* Goal of the exercise *
Take every line from the records below that includes the word "column".

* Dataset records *
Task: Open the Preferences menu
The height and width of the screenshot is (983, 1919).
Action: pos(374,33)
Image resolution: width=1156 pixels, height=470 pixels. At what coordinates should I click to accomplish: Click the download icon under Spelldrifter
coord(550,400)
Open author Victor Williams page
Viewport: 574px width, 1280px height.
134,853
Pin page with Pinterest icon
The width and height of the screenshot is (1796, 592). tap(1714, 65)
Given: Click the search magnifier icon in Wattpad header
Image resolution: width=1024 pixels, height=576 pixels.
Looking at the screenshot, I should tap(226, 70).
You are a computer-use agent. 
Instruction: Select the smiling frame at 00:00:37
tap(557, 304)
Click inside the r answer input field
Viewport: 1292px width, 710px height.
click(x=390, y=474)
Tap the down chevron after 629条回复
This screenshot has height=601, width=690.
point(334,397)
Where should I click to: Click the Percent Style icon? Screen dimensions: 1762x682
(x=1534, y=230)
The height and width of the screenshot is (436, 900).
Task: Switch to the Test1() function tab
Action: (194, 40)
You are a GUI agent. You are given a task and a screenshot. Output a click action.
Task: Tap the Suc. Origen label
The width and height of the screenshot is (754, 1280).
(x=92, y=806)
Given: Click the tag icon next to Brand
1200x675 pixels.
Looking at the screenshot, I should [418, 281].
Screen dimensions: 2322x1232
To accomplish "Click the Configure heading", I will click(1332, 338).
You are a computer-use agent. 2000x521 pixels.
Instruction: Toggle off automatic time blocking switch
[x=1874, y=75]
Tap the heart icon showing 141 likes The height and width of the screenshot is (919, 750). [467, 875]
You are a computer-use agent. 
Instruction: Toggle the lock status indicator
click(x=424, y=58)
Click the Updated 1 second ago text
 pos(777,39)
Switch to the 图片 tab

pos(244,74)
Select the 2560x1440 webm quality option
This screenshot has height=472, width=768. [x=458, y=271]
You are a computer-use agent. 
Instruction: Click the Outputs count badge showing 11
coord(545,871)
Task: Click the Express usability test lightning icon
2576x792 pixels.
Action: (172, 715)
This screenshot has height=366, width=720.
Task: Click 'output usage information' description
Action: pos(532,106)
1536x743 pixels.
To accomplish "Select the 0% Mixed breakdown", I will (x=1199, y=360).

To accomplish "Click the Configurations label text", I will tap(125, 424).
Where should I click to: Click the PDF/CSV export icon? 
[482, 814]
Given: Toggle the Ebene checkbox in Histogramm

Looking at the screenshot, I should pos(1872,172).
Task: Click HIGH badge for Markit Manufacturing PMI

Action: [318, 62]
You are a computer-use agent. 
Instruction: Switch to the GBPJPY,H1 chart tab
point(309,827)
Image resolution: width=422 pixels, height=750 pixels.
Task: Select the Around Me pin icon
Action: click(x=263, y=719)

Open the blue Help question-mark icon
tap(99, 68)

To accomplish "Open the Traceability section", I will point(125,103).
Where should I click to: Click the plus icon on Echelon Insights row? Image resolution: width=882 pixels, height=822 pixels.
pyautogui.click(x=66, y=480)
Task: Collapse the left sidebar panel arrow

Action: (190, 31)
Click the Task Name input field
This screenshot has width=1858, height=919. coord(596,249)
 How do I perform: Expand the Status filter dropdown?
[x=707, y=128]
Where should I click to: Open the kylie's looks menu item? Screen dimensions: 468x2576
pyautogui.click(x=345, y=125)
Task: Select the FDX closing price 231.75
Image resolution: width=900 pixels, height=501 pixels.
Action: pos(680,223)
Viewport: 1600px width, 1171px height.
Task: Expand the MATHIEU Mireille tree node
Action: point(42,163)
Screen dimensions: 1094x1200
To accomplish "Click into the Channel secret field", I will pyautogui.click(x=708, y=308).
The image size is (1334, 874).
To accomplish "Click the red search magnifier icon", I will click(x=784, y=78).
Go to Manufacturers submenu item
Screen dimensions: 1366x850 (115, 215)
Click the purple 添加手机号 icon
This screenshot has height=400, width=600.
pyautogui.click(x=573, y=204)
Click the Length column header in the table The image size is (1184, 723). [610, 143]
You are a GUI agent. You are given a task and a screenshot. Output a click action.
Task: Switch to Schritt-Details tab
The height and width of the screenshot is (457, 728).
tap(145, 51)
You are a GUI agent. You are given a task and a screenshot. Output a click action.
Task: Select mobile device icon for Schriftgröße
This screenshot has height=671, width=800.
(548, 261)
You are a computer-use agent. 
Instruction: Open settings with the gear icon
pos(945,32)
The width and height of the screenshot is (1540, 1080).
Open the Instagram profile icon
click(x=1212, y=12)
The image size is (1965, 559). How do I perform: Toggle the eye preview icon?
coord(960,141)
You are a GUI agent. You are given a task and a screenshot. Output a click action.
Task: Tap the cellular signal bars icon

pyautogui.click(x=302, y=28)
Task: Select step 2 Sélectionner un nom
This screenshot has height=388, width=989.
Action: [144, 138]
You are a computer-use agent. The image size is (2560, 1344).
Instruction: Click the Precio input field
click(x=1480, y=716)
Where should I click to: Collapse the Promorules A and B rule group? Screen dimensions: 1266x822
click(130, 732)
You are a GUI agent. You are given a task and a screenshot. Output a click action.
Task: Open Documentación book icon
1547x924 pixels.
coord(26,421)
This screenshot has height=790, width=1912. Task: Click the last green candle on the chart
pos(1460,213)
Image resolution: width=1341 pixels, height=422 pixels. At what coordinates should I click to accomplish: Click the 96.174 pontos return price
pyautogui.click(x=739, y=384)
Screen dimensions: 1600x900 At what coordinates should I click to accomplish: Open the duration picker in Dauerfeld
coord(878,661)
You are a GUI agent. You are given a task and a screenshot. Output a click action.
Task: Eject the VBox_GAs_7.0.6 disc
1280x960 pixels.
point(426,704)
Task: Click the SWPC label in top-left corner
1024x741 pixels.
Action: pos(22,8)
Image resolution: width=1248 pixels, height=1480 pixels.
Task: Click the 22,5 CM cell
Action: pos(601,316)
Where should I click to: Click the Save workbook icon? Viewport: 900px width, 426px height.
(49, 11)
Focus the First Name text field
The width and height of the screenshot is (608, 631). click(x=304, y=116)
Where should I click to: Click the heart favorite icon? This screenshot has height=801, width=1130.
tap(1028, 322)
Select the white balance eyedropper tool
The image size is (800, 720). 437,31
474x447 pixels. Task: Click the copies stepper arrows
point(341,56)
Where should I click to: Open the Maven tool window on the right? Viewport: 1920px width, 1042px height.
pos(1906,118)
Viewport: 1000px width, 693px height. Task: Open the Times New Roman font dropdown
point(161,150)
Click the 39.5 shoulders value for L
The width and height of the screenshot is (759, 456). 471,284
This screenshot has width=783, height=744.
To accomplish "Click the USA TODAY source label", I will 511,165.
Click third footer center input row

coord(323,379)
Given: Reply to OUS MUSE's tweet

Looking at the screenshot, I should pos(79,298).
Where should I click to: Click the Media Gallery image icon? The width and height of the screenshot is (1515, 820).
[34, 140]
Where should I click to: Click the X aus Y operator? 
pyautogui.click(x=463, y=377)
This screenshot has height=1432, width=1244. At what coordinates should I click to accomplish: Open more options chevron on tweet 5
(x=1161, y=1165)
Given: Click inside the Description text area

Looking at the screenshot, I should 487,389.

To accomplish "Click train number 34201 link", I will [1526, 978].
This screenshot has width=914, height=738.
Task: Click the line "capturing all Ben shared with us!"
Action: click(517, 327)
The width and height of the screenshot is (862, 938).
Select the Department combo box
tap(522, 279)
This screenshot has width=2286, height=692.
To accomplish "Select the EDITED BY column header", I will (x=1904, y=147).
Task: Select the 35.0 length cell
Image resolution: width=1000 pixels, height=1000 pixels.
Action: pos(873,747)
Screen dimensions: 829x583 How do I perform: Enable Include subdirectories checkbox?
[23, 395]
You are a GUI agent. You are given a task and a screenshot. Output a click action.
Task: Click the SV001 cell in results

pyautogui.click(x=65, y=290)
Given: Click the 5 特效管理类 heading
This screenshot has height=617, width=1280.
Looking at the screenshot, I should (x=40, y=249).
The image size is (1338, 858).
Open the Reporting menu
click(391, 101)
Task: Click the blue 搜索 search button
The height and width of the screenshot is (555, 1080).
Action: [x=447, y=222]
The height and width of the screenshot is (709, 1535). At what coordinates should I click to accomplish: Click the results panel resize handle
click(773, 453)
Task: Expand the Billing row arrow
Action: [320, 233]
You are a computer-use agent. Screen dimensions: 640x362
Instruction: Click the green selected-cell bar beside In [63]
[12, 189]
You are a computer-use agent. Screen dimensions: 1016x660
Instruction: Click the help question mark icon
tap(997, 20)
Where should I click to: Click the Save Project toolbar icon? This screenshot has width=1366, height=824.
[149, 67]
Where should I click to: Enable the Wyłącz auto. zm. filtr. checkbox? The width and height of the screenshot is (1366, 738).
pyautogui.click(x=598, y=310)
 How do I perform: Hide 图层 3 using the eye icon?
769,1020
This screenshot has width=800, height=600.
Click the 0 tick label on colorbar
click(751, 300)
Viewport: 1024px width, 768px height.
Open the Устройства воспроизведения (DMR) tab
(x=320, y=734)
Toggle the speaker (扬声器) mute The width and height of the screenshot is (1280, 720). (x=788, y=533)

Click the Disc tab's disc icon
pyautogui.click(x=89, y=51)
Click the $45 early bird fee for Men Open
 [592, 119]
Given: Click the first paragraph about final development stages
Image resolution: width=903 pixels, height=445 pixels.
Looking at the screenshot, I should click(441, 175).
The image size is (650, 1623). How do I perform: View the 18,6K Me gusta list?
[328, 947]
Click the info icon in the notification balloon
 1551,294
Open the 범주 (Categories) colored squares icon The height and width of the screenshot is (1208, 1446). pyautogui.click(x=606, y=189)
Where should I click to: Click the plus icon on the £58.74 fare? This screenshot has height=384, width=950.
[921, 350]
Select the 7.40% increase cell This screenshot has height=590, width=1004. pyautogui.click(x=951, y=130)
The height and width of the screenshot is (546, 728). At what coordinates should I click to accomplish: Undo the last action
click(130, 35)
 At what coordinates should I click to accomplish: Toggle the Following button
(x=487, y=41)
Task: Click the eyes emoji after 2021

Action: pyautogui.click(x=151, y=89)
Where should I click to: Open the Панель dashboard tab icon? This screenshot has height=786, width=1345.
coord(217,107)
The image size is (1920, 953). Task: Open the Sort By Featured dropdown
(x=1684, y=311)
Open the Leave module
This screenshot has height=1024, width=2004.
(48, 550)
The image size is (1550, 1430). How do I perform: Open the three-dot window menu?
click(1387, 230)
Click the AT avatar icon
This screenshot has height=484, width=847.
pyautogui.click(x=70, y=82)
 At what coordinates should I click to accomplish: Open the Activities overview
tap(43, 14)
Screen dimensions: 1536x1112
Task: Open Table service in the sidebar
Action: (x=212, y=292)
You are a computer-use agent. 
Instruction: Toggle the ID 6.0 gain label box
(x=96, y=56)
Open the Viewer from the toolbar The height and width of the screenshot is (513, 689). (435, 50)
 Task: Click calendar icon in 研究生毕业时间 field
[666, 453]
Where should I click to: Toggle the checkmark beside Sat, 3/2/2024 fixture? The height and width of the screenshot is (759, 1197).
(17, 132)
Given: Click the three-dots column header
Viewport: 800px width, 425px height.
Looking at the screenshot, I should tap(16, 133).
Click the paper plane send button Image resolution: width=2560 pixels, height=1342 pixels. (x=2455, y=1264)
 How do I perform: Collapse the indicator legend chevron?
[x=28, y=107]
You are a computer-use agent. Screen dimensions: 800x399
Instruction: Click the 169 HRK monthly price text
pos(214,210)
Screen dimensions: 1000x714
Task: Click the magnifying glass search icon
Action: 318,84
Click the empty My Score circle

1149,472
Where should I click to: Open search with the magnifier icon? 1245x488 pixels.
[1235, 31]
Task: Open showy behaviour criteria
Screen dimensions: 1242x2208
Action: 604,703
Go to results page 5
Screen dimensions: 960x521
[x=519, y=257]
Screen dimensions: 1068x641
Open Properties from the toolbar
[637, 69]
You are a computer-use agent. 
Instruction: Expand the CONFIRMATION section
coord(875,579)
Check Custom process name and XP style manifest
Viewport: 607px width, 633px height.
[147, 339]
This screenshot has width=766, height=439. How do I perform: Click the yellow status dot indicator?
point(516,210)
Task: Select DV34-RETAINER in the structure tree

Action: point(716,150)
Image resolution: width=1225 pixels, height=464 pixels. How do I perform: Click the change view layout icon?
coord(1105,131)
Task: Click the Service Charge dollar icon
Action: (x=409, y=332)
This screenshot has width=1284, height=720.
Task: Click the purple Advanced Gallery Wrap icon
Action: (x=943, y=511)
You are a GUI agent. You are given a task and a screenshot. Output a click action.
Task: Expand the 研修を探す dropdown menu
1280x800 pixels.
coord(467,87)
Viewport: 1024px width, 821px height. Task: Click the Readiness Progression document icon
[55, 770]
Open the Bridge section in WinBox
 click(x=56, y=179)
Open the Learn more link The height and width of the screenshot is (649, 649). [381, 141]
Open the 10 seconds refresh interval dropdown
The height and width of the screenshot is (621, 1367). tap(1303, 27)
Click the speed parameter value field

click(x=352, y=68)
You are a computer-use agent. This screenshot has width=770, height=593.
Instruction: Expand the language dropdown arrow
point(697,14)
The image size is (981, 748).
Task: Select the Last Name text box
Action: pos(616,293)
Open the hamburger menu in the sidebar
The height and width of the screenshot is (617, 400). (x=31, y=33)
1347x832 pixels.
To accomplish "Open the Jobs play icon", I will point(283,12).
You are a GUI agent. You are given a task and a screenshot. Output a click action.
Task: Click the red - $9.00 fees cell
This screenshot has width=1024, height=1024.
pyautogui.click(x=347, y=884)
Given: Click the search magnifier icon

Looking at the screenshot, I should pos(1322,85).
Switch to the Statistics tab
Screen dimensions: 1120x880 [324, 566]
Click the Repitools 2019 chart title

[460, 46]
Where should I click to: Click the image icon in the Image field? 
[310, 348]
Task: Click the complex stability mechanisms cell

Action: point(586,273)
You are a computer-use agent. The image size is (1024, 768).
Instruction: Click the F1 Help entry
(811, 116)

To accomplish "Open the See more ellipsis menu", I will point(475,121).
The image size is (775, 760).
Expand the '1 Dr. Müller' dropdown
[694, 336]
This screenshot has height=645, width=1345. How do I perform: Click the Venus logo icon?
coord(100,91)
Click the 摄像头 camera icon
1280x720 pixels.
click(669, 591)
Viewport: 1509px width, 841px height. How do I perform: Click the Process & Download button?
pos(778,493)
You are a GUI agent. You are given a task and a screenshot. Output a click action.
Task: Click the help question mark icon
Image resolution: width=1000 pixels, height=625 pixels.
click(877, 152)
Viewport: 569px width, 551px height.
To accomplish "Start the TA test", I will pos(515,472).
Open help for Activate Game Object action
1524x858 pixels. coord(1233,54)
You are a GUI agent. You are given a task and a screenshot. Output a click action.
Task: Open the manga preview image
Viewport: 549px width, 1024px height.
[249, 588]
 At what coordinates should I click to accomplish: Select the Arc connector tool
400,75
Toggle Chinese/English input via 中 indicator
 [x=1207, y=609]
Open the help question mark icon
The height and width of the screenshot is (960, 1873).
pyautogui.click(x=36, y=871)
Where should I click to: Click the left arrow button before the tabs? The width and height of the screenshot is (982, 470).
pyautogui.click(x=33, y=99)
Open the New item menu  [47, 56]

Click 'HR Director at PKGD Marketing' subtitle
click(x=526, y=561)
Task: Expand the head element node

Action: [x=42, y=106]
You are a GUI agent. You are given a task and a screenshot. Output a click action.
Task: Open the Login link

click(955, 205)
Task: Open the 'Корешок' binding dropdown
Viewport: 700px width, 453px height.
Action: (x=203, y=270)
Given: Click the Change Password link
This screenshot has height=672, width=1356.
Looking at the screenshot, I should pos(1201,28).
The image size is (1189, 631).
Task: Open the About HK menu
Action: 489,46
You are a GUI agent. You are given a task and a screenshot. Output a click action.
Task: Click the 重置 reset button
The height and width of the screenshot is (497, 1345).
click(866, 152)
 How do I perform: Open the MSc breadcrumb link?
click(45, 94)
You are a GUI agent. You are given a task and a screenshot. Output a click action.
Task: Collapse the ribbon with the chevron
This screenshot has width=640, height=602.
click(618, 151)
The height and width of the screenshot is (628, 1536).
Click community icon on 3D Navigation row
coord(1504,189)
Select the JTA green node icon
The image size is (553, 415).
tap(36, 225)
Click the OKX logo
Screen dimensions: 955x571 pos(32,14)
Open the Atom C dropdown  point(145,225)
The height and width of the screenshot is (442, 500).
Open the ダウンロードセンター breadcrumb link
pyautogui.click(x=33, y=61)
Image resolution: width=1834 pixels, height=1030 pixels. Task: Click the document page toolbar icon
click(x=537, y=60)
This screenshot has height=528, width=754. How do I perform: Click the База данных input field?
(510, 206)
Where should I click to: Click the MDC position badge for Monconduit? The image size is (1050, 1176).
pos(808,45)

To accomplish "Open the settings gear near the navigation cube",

* Exercise response *
Click the Length column header in the table The image size is (1184, 723). [610, 143]
To accomplish "Select the EDITED BY column header", I will (x=1904, y=147).
Given: Click the three-dots column header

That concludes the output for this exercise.